Anderson Hunt

Personal information
- Born: May 5, 1969 (age 57) Detroit, Michigan, U.S.
- Listed height: 6 ft 1 in (1.85 m)
- Listed weight: 190 lb (86 kg)

Career information
- High school: Southwestern (Detroit, Michigan)
- College: UNLV (1988–1991)
- NBA draft: 1991: undrafted
- Position: Shooting guard

Career highlights
- NCAA champion (1990); NCAA Final Four Most Outstanding Player (1990); First-team All-Big West (1991); No. 12 retired by UNLV Runnin' Rebels;

= Anderson Hunt =

American basketball player (born 1969)

Anderson Hunt (born May 5, 1969) is an American former basketball player.

==NCAA career==
Hunt is best known as a member of the successful 1989–91 Runnin' Rebels from the University of Nevada-Las Vegas (UNLV) that made back-to-back Final Four appearances, including a national championship in 1989–90 in which he contributed 29 points in a 103–73 rout of the Blue Devils of Duke University and was named Most Outstanding Player of the tournament.
In May 1991, the Las Vegas Review-Journal published photos of Hunt with teammates David Butler and Moses Scurry in a hot tub with known sports fixer Richard Perry, igniting a monumental firestorm between coach Jerry Tarkanian, UNLV president Robert Maxson, and the NCAA. This battle would eventually lead to Tarkanian's resignation at the end of the 1991–92 season. Hunt left school as a junior after the 1991 season to enter the NBA Draft, much to the dismay of his coach, who had hoped to convert him to point guard and make him the centerpiece of the team in the 1991–92 season.

==Professional career==
Despite his solid college resume, Hunt was not selected in the 1991 NBA draft. The La Crosse Catbirds selected him in the second round of that year's Continental Basketball Association (CBA) draft with the 25th overall pick. He played 42 total CBA games over three seasons with the Sioux Falls Skyforce, Fort Wayne Fury, and Quad City Thunder, averaging 11 points per game for his CBA career.

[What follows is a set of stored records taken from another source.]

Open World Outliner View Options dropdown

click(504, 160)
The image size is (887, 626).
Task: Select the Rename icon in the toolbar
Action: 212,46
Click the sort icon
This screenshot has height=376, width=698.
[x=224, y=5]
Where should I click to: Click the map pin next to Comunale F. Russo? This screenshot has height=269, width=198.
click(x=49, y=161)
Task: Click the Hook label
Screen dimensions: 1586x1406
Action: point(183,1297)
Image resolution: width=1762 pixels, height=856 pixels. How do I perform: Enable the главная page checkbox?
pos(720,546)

Hunt also played professionally in Turkey, Poland, and France.

==Legal troubles==
In October 1993, Hunt was arrested for marijuana possession in connection with a traffic stop and later pleaded guilty to misdemeanor charges. In 2002, he again ran into legal trouble, facing charges of attempted embezzlement after he failed to return a rental car for an extended period of time. He was ordered to pay $1,300 in restitution and placed on probation.

==After basketball==
After his retirement, Hunt worked at the Imperial Palace Hotel and Casino in Las Vegas. He is now with a youth basketball program sponsored by 4POINT4 Sports.

UNLV retired Hunt's number 12 jersey on November 11, 2023.